One night Faith gets an after-hours phone call from Casey, who’s decided to run away. Casey asks Faith to meet her at a diner. It’s already an hour past curfew, so Faith has to sneak out. Casey’s upset because her parents, who pay so little attention to her that one year they forgot which boarding school she was attending and sent her birthday present to the last one, are spending the summer in Europe and sending Casey to wilderness camp AND because she’s been put on social probation at Canby for racking up enough demerit points for three girls.

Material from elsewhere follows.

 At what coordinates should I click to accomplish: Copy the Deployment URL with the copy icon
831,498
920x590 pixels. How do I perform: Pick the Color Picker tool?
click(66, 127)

Faith tries to talk some sense into Casey — pointing out she is a bit of a troublemaker and should probably just face the consequences for it — and invites her to spend the summer with Faith’s family, driving a Popsicle bike for her uncle’s ice cream company. THAT KIND OF SOUNDS LIKE FUN, if you don’t think about how hot it probably gets.
Casey decides not to run away but sneaking back onto campus, they are spotted. By the headmistress. Who calls the police. The Greenleaf cops arrive just after Casey’s scrambled in a window at the dorm, leaving Faith to be the only one to take the blame. Faith covers for Casey and says she was on a date and lost track of time.
Faith has to face the headmistress the next day but Casey refuses to confess. She’s been in trouble too many times and has too much to lose. Faith gets sentenced to dorm restriction, the incident will go on her record, and the school is going to notify her mother. That last one is the only one that bothers her. Two nights later, Faith is summoned to the headmistress’s house, where Casey has finally confessed. With some intervention from Alison (“[they] have suffered enough already”), Miss Allardyce agrees to forget the entire thing, as long as they stay out of trouble and Casey goes to counseling. Much to Faith’s relief, she hasn’t even told Faith’s mother yet.
Wrapping things up, Faith convinces Dana to stop being miserable and give Bret another chance. They talk Shelley into a makeover, bringing her style more up to date (unbelievably, the new clothes include “baggy, pleated jeans”) just before Shelley breaks the news that her parents are letting her stay home after Christmas break. They’re sad to be losing their friend, but just they want her to be happy.
Back at Canby after break, Dana and Faith are ready to meet their new roommate and…it’s Shelley! I don’t know about you, but I didn’t see that one coming. Nope, not at all. She and Paul have agreed to take their relationship a little less seriously for now and she’s going to get involved in the opportunities Canby has to offer.
It’s always bothered me that my cover has that weird paisley-ish spot on the middle of Shelley’s sweater. I’m pretty sure it’s something that happened in the printing, not something that’s supposed to be there. At one point, actually when she first meets Shelley, Faith says that she’s 5’10”. If she knows her own height and the cover is to be believed, that would make Dana at least six feet tall, and there’s no mention of that in the book. She does dance with a guy “nearly a head shorter” at the mixer, but I still don’t think she’s six feet. Oh, and Shelley? Is supposed to be chubby. You can’t see her waistline because she doesn’t have her sweater tucked in, but in what world is she chubby? Speaking of waistlines, love those high-waist jeans, Dana.